---------- Given records
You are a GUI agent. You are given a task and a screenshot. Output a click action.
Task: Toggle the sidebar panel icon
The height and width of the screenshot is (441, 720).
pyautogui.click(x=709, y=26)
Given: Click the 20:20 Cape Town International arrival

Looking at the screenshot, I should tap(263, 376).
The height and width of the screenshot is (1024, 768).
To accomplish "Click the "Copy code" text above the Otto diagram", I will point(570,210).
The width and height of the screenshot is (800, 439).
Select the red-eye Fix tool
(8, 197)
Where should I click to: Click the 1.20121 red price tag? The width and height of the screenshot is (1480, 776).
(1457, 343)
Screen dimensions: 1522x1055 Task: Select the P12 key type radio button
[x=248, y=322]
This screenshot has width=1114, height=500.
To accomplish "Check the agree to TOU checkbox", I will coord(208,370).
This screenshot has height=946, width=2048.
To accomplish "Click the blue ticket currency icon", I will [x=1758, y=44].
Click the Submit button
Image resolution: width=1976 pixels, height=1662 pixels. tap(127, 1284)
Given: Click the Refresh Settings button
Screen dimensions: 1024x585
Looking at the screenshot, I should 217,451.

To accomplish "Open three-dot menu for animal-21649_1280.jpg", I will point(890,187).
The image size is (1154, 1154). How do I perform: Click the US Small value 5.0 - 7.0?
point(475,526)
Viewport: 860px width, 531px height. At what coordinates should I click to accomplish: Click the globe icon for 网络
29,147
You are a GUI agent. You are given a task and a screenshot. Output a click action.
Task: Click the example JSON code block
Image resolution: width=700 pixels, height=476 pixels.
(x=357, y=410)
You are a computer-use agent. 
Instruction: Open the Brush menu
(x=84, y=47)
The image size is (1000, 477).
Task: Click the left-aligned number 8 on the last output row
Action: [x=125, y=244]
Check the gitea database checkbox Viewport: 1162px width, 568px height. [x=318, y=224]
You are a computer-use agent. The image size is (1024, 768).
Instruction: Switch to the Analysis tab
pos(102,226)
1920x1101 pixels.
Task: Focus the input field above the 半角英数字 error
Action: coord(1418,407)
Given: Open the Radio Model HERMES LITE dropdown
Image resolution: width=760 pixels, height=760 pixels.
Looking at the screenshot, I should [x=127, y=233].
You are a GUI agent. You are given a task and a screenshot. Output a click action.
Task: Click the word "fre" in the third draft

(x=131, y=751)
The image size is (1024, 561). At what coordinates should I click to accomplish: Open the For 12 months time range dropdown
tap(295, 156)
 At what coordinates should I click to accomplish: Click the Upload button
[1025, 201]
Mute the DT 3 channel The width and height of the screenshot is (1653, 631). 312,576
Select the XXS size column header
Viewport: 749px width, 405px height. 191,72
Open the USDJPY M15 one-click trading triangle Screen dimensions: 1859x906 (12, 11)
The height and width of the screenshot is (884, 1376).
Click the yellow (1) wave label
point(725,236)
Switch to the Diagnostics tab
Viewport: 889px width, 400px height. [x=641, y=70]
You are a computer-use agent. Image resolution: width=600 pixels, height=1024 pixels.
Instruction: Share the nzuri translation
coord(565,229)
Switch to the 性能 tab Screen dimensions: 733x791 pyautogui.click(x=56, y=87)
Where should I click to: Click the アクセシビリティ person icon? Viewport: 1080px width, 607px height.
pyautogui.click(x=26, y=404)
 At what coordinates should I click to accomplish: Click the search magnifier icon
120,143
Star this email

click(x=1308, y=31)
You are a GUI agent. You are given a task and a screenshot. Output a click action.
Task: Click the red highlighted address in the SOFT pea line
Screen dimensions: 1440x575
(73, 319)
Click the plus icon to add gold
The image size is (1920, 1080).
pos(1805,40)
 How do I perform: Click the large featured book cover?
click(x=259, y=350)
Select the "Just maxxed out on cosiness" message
--------------------
#### Problem to solve:
Find how many lines of the entries contain "computer". Respond with the number only.

#### Solution:
3